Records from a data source
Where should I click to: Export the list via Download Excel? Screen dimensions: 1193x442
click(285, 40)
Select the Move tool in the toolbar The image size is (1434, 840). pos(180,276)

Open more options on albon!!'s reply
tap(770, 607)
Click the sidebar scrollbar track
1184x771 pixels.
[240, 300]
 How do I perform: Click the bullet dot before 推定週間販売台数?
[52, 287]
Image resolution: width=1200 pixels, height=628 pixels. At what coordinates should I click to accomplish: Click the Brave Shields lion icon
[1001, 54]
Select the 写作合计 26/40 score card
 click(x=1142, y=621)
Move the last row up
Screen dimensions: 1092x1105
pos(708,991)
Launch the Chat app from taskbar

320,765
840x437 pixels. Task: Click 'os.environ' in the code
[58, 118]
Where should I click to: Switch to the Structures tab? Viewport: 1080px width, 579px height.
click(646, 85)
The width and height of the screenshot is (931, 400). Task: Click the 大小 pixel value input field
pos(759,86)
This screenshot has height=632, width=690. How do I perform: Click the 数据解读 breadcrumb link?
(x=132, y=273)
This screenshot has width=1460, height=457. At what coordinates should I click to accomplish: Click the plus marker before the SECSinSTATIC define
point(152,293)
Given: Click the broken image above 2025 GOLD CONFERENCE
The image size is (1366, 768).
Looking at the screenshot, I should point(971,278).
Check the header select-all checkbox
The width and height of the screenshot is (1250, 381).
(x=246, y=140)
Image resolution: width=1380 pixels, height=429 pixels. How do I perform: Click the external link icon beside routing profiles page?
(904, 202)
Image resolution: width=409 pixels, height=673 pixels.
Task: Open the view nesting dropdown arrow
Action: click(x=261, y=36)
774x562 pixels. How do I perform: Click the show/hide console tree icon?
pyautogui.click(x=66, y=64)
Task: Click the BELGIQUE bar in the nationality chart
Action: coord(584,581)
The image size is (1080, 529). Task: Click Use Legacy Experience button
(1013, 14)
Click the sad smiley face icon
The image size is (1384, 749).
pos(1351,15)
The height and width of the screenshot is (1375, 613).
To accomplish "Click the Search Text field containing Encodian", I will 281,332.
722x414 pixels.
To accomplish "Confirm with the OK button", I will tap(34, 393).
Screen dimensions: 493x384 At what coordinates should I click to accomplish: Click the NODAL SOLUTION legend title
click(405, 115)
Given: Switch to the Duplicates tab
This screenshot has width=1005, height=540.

ABOUT THIS TASK:
Once you have read the records above, set each one down again exactly.

TASK OUTPUT:
Where should I click to: Export the list via Download Excel? Screen dimensions: 1193x442
click(285, 40)
Select the Move tool in the toolbar The image size is (1434, 840). pos(180,276)

Open more options on albon!!'s reply
tap(770, 607)
Click the sidebar scrollbar track
1184x771 pixels.
[240, 300]
 How do I perform: Click the bullet dot before 推定週間販売台数?
[52, 287]
Image resolution: width=1200 pixels, height=628 pixels. At what coordinates should I click to accomplish: Click the Brave Shields lion icon
[1001, 54]
Select the 写作合计 26/40 score card
 click(x=1142, y=621)
Move the last row up
Screen dimensions: 1092x1105
pos(708,991)
Launch the Chat app from taskbar

320,765
840x437 pixels. Task: Click 'os.environ' in the code
[58, 118]
Where should I click to: Switch to the Structures tab? Viewport: 1080px width, 579px height.
click(646, 85)
The width and height of the screenshot is (931, 400). Task: Click the 大小 pixel value input field
pos(759,86)
This screenshot has height=632, width=690. How do I perform: Click the 数据解读 breadcrumb link?
(x=132, y=273)
This screenshot has width=1460, height=457. At what coordinates should I click to accomplish: Click the plus marker before the SECSinSTATIC define
point(152,293)
Given: Click the broken image above 2025 GOLD CONFERENCE
The image size is (1366, 768).
Looking at the screenshot, I should point(971,278).
Check the header select-all checkbox
The width and height of the screenshot is (1250, 381).
(x=246, y=140)
Image resolution: width=1380 pixels, height=429 pixels. How do I perform: Click the external link icon beside routing profiles page?
(904, 202)
Image resolution: width=409 pixels, height=673 pixels.
Task: Open the view nesting dropdown arrow
Action: click(x=261, y=36)
774x562 pixels. How do I perform: Click the show/hide console tree icon?
pyautogui.click(x=66, y=64)
Task: Click the BELGIQUE bar in the nationality chart
Action: coord(584,581)
The image size is (1080, 529). Task: Click Use Legacy Experience button
(1013, 14)
Click the sad smiley face icon
The image size is (1384, 749).
pos(1351,15)
The height and width of the screenshot is (1375, 613).
To accomplish "Click the Search Text field containing Encodian", I will 281,332.
722x414 pixels.
To accomplish "Confirm with the OK button", I will tap(34, 393).
Screen dimensions: 493x384 At what coordinates should I click to accomplish: Click the NODAL SOLUTION legend title
click(405, 115)
Given: Switch to the Duplicates tab
This screenshot has width=1005, height=540.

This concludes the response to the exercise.